Selon le FMI, la Russie est le pays BRIC présentant les réserves de change les plus solides à près de 3 fois le niveau requis (en fonction des dettes et du commerce extérieurs). Le pays souffre par contre du climat géopolitique mondial, les sanctions occidentales pesant de plus en plus durement. Beaucoup se demandent désormais si de nouvelles sanctions américaines ne risquent pas de faire basculer les finances du pays. Claudia Calich, gestionnaire de fonds chez M&G, pose d'importantes conditions. "Si les prix du pétrole se stabilisent à leur niveau actuel et si les nouvelles représailles américaines ne font pas dérailler la croissance économique via un choc sur la confiance et la liquidité du marché domestique, la Russie, grâce à la solidité de sa situation financière, devrait être capable d'absorber l'impact négatif de nouvelles sanctions."

L'Inde, le bon élève n'est plus récompensé

Actuellement, l'Inde est sans doute l'un des pays émergents suscitant le plus de confiance parmi les investisseurs. La croissance est au beau fixe (8,2% au trimestre écoulé), l'inflation est sous contrôle, la banque centrale demeure vigilante et dispose de réserves de change amplement suffisantes selon le FMI. Pourtant, la roupie indienne a perdu 8% de sa valeur depuis début juin et la bourse indienne a également marqué le pas ces derniers mois. Face aux menaces (hausse du dollar et des taux américains, guerre commerciale) et après la crise turque de cet été, les investisseurs semblent désormais lâcher l'ensemble des pays émergents, ne faisant plus aucune distinction. Une situation compliquée à gérer pour l'Inde qui ne peut que gérer les dégâts en espérant ne pas devenir une victime collatérale.
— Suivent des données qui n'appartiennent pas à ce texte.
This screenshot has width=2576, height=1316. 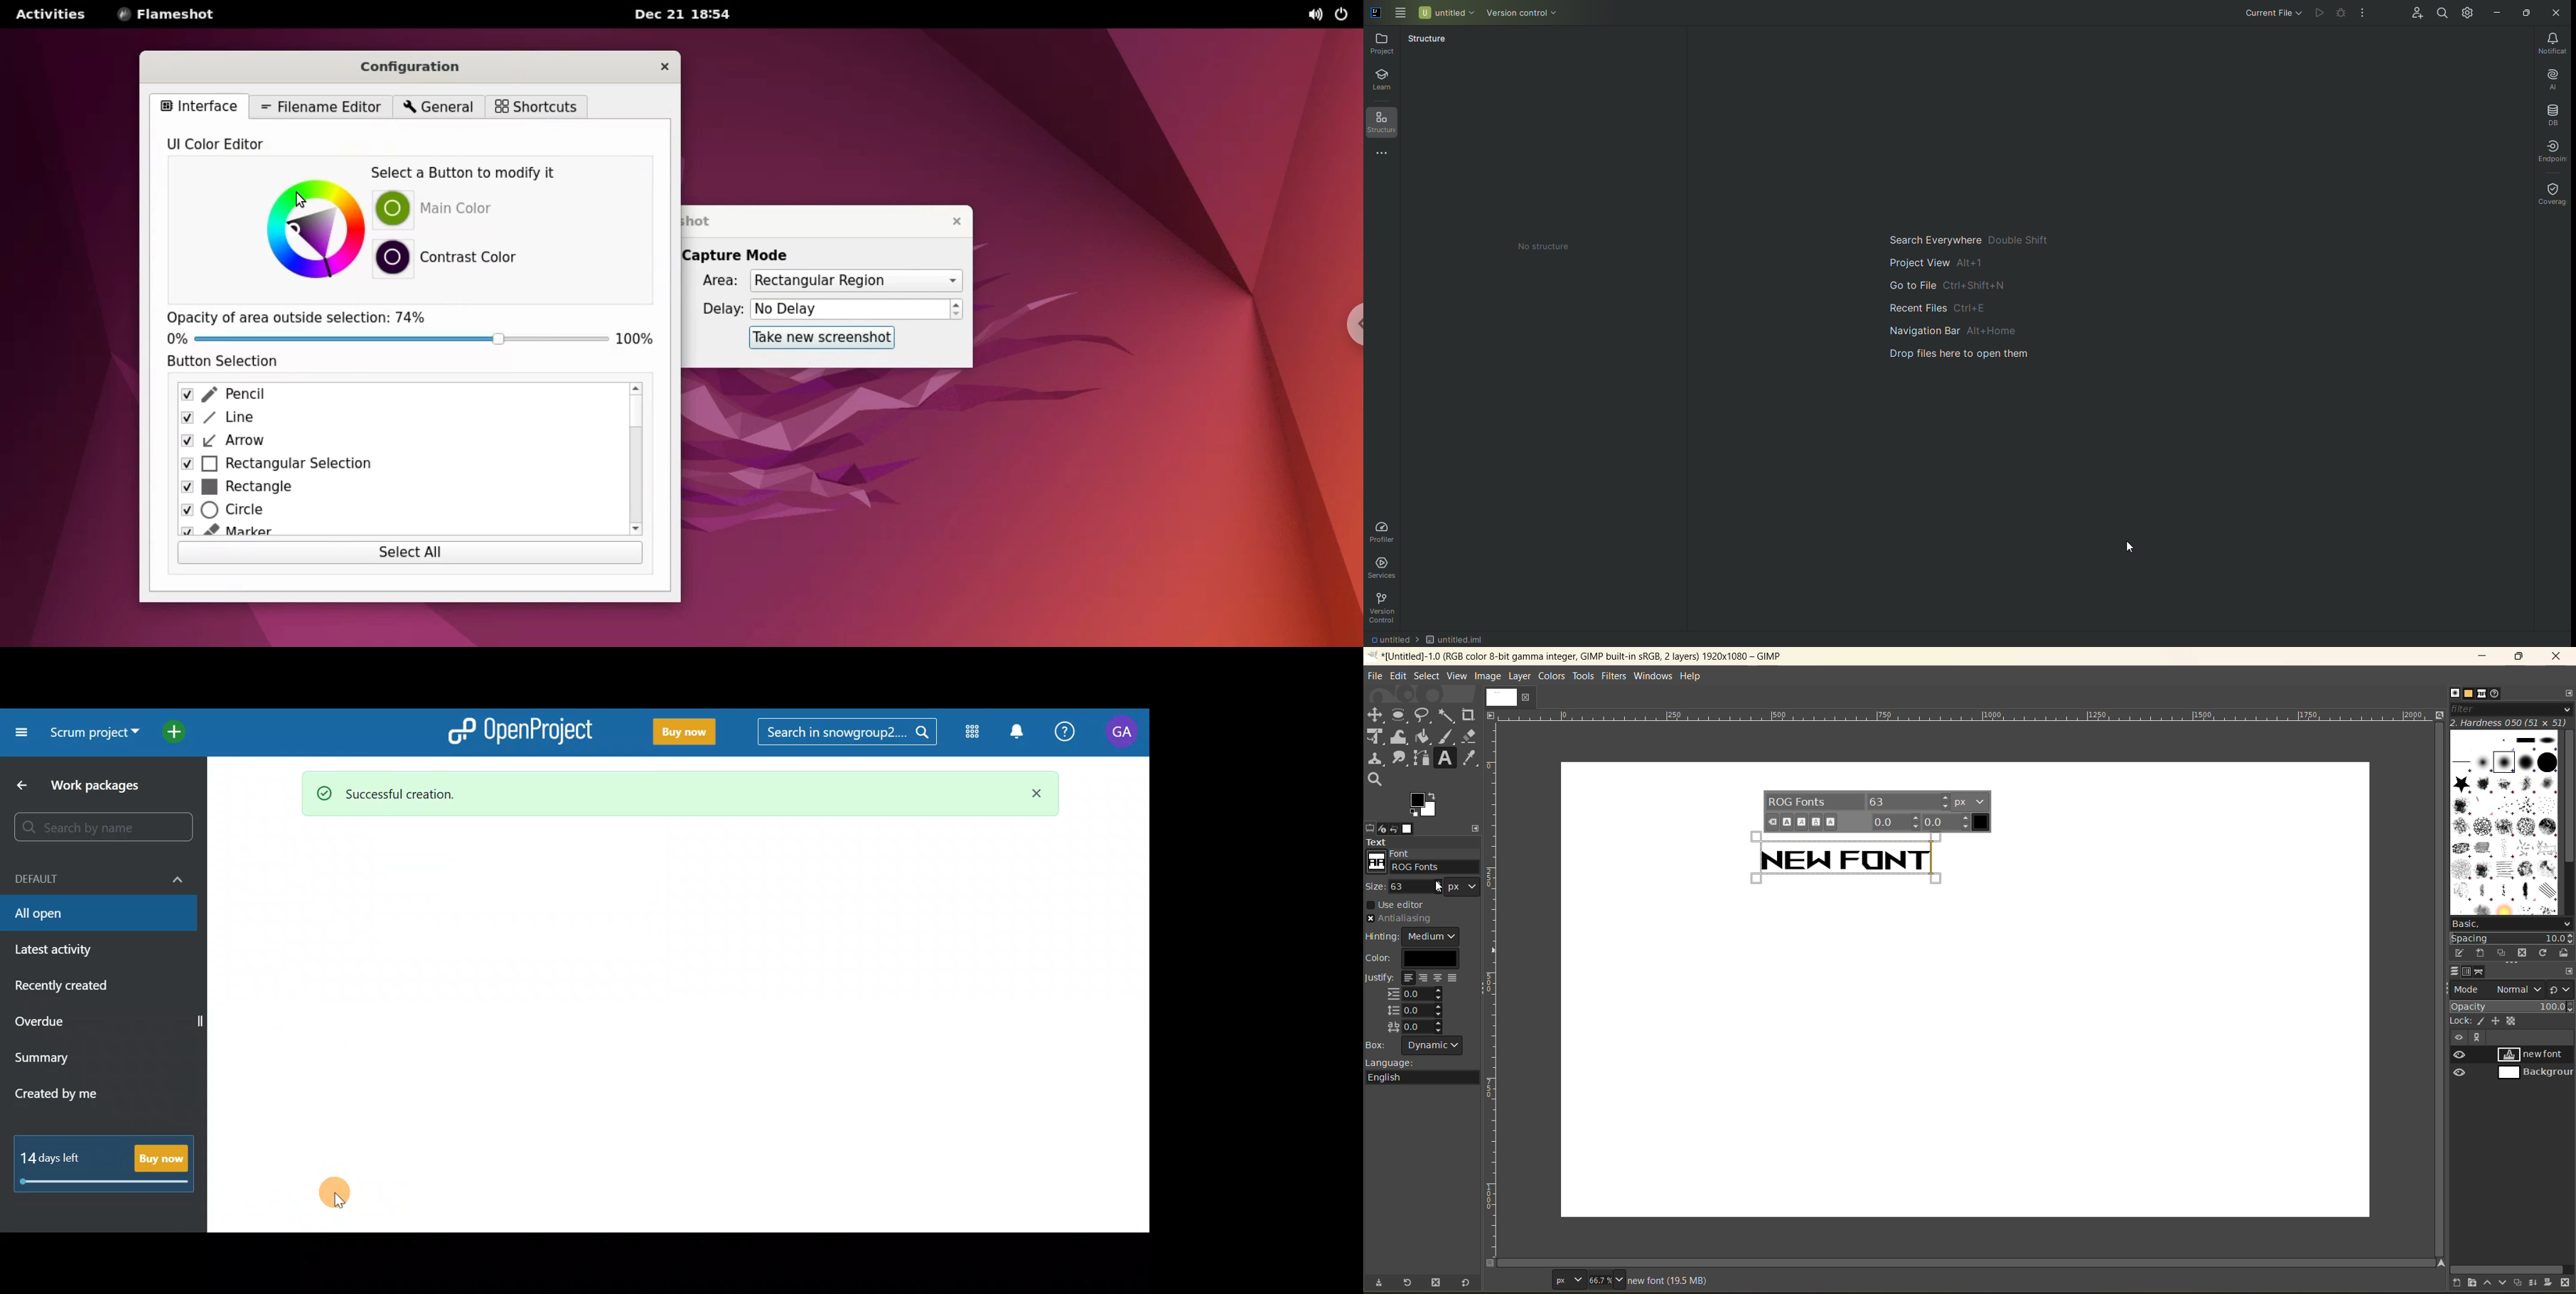 What do you see at coordinates (714, 311) in the screenshot?
I see `delay:` at bounding box center [714, 311].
Chine, la courroie de transmission

En tant que premier partenaire commercial des (autres) pays émergents, la Chine joue un rôle central. Le ralentissement de la croissance chinoise et la guerre commerciale avec Washington menacent donc l'ensemble des pays émergents. Mais pas seulement. À l'image de son économie, jeune adulte à défaut d'être mature, la Chine est aussi le maillon entre les pays émergents et les économies occidentales. Une tempête sur l'économie chinoise aurait donc des conséquences sur le monde entier. Malheureusement, le baromètre n'est guère au beau fixe pour la 2e économie de la planète. L'indice composite de la Bourse de Shanghai a chuté à son plus bas depuis 2014, repassant sous les niveaux de début 2016 après l'explosion de la bulle boursière chinoise. De plus en plus d'économistes s'inquiètent des dettes de la Chine dont le poids par rapport au PIB a doublé en 10 ans. La transparence limitée du système financier chinois ajoute à la méfiance des investisseurs alors que le FMI agite le spectre d'une crise financière avec de plus en plus d'inquiétude.